И все-таки как их любят, как их проклинают, как их ждут не дождутся, этих летних степных ночей!
Долго, бесконечно долго гонялись эти ночи за смуглым, крепко сбитым парнем, да тот был не дурак. Синее небо ему было ни к чему, ему нужна была земля. Он с детских лет приобщил себя к земельной карусели, ему не терпелось залезть в эту отчаянную драку, все остальное его не трогало. Он умел за себя постоять, он не любил ничего неожиданного, и когда эти летние ночи перестали его выманивать, когда он уже начал было посмеиваться над ними, тогда попался и он.

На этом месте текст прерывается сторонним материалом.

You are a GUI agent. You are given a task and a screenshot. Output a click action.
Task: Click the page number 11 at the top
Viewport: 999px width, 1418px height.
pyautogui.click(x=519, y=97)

Неважно, как все случилось. Очень сложно и вместе с тем необыкновенно просто, как это всегда и бывает. Летние ночи поплакали, подмигнули, подтолкнули и дружески похлопали по плечу, когда уже ясно было, что обратно ему не выбраться. Хотя, чего греха таить, виноват был и сам парень. Приходит час, когда сельские ребята начинают обретать ловкость, и тогда им угомону нету. Мирче особенно легко давалась косьба, и он купил себе на заработанные им самим деньги косу, причем так ее подогнал, что соседи не уставали удивляться, а когда у человека есть своя личная, к тому же прекрасная коса, разве он усидит дома?

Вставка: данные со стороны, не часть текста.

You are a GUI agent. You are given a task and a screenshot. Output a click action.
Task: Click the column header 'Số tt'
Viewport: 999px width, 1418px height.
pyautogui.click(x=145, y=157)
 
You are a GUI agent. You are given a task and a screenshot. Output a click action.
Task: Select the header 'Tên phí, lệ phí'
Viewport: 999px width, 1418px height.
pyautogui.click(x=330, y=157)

И Мирча косил. Траву, люцерну, спелые хлеба, свои и чужие, а когда косить уже стало нечего, сговорился с лесниками и за одну копну из четырех накосил уйму сена. А лесники знай себе подзадоривают молодое самолюбие, потому что после Мирчи стерня как бритвой выбрана. К тому же он и высушивал и скирдовал хорошо. Польза и одной, польза и другой стороне.
Около полуночи лошадки Николае Морару вывезли на широкую Памынтенскую дорогу высокий воз сена, крошечную шляпу над ним и мастерский свист, решивший во что бы то ни стало завести шашни с этой хитрой Марицей.

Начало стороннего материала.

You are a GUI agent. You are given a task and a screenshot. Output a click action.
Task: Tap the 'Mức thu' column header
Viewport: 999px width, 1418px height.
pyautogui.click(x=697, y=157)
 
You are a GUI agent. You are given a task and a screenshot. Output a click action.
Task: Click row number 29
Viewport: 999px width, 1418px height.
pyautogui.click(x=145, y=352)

Старая Памынтенская дорога, измотанная знойным летним днем, лежала, задавленная пылью. Только ветерок пробежит босиком через поля, задумчиво прошелестит верба в овраге, и снова тихо кругом. Огромная луна с впалыми щеками повисла над горизонтом и, поразмыслив, нехотя, царственно стала подниматься в небо. Густая синева забилась мелкой волной. Изредка промелькнет колодец на перекрестке, звонко забьется капель, просачиваясь из одного копытного следа в другой.
А лето только что начинается, и ночи только что пошли. Далеко по всему полю расплылась огромная тень, почти непохожая на воз с сеном; она даже не движется — стоит на месте, а телега едет и никак не оторвется от этой длинной тени. Удушливый запах свежего сена не дает покоя, и парню все кажется, что он слишком медлит, что другой на его месте давно бы уговорил эту хитрую Марицу.
И вдруг Марица исчезла, песня оборвалась на полуслове. На обочине дороги, далеко впереди, показалась девушка. То постоит, низко и устало опустив голову, то вдруг пойдет, прихрамывая, и снова встанет. Беспомощно повисли длинные полурасплетенные косы. Маленькая кошелка, черная юбочка, а кругом огромная уснувшая степь.
Нуца…
Стояла теплая летняя ночь, девушка была одинока и беззащитна, а он ехал на телеге, набитой душистым сеном. Они были оба чутурянами, они были ровесниками, они шли в одну и ту же сторону, им суждено было делить пополам и эту дорогу, и эту ночь.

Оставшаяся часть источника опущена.